● **Task to complete**
From the line that contains "Datenschutz (180, 706)" down to the last line of the data below, restate every line word for word, skipping any images.

[Supplied entries Boundary: Start]

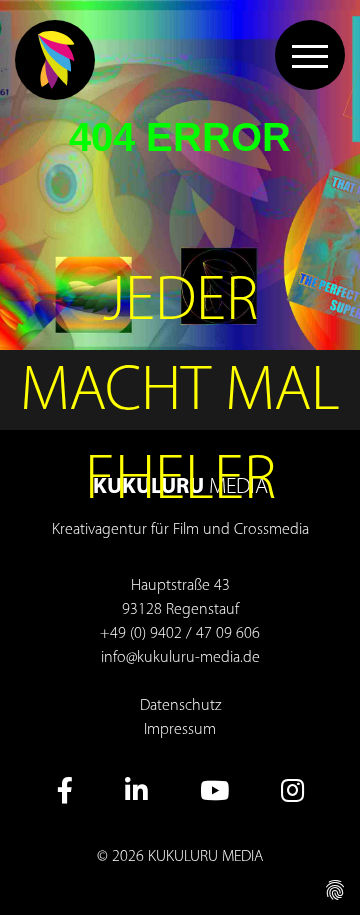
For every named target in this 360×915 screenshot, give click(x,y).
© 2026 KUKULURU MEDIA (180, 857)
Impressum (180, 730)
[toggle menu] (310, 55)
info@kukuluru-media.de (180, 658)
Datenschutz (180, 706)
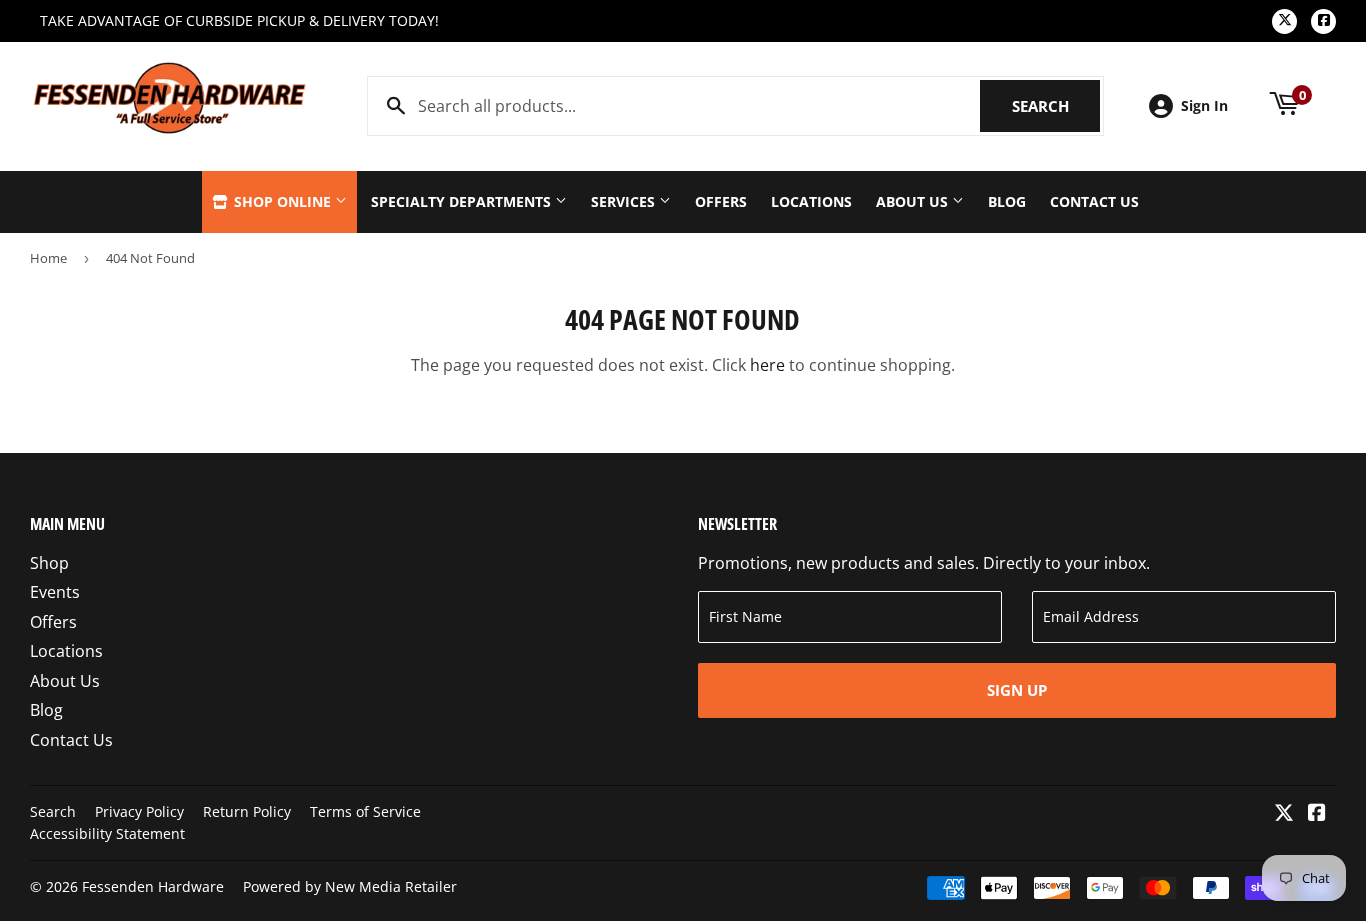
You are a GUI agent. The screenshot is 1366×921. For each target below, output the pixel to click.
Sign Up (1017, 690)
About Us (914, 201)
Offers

[Supplied entries Boundary: End]

● **Response**
Datenschutz (180, 706)
You are a GUI agent. The screenshot is 1366×921. For each target below, output the pixel to click.
Sign Up (1017, 690)
About Us (914, 201)
Offers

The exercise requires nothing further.